In a chapter of a recently edited volume, University of Pennsylvania Law Professor Allison Hoffman highlights what she sees as a central irony of the competitive public option Biden favors: It actually will undermine access and affordability to health care. It will do so, Hoffman argues, by using a regulatory system that primarily values market competition and consumer choice. According to Hoffman, access and affordability can only be achieved if policymakers finally move past the competitive market framework.

During the debates surrounding the adoption of the Patient Protection and Affordable Care Act (ACA) in 2010, policymakers promoted a public option that would indirectly regulate private insurance plans by competing with them. Advocates of a public option theorized that, if the government could provide “a better product for lower prices,” private insurers would also start offering more accessible and affordable plans.

Private insurers, medical providers, and pharmaceutical companies—among others—knew that they lacked several of the government’s key competitive advantages for creating accessibility and affordability. In response, private insurers and their political allies successful opposed the public option, and the Obama Administration eventually dropped it from the ACA.

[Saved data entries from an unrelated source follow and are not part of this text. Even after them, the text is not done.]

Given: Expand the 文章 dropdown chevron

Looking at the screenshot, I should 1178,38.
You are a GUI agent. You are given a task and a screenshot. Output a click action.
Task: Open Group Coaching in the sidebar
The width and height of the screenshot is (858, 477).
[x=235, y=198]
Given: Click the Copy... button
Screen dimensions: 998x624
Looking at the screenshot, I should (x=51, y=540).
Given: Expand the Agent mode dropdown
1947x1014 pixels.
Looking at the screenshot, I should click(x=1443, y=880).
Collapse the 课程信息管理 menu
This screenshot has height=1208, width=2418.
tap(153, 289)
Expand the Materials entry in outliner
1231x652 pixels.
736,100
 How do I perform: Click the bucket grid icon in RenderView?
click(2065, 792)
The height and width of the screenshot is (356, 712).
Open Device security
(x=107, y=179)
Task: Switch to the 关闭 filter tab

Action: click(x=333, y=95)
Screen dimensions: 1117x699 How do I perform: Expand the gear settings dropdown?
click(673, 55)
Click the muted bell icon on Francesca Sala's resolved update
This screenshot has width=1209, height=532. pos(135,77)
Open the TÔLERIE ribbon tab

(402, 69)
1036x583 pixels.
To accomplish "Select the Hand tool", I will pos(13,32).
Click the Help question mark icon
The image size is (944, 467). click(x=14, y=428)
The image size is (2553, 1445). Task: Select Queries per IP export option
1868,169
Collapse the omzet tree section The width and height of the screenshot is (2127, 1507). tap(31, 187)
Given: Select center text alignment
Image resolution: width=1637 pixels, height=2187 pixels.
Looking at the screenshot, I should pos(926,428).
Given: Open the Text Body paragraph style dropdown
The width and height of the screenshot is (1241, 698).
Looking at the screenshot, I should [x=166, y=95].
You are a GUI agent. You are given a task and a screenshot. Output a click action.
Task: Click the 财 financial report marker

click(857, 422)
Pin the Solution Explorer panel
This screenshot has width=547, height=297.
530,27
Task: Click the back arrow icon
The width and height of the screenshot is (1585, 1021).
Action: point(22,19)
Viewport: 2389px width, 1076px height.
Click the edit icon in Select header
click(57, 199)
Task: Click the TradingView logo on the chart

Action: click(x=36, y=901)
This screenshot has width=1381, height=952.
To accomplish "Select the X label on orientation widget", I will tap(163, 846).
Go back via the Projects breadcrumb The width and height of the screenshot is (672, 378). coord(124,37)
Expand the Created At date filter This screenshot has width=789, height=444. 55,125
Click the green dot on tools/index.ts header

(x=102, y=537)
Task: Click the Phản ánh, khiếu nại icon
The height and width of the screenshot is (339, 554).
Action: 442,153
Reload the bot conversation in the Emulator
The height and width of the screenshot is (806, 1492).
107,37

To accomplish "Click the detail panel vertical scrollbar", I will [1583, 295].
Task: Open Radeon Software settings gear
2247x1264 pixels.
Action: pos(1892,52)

Hoffman argues that, even if Democrats had managed to include a public option in the ACA, they could only have done so by relinquishing the government’s competitive advantages to appease the public option’s opponents. If this version had ever come to pass, Hoffman insists it would not have meaningfully increased access or affordability because, without the government’s competitive advantages, it would never have offered a “genuinely meaningful alternative” to private insurance. The same will be true today if President-Elect Biden is only able to secure passage of a watered-down public option.

Hoffman also points to a growing body of empirical research showing how difficult it is for Americans to choose the best health insurance plan for their needs and preferences. The power of competition depends on consumer choice, but the research provides reason to be skeptical that consumers will do much choosing over their health insurance.

Despite some reformers’ promise that “market-based approaches to health insurance” will result in “nimble and less bureaucratic” regulation, Hoffman argues they actually result in a “massive regulatory scaffolding to establish choice infrastructure” that only drives up consumer costs.

Instead of relying on the competitive model to expand access and lower insurance costs, Hoffman outlines three alternatives, each of which she argues would provide a more productive way for public and private insurance to coexist.

In the most progressive model, known as “Medicare for all,” the government would make baseline coverage available to all Americans. The government “sets payment rates for goods and services, working to keep spending as low as possible while maintaining a sufficient supply of providers.” In this system, private insurers would play a much-diminished role, as they already do in many other countries. Although this model is probably the best way to guarantee universal access at controlled prices, it is also the most threatening to the public option’s opponents and, therefore, the least politically viable.

The most conservative of the public option alternatives is one that only fills in the gaps by offering coverage to Americans who cannot receive health care through Medicaid, Medicare, their employer, or on the ACA exchanges. Hoffman also suggests a more ambitious version of this model might extend public coverage to everyone on the ACA exchanges.

Finally, Hoffman traces a middle path between Medicare for all and gap-filling, a path that she dubs the “creeping public option.” This model would at first use the public option to fill existing gaps. Over time, though, it would gradually increase the public option’s scope to include more people. One such plan, proposed by U.S. Representatives Rosa DeLauro (D-CT) and Jan Schakowsky (D-IL), would expand Medicare’s reach by automatically enrolling all newborns, eventually leading to universal baseline coverage.

Although this might be a more moderate approach, Hoffman argues that it may not be any more politically feasible than Medicare for all because it would still attract opposition from the private actors it threatens to put out of business. The gradual transition from gap-filling to baseline coverage could also create the same unwieldy market bureaucracy that Hoffman criticizes in the competitive public option.

At this moment, the future of American health care reform remains unclear. Still, as COVID-19 continues to reveal the unique frailties of the American health care system, reform remains an urgent issue. Those looking to fix this system may rely on Hoffman’s critiques to chart their path forward.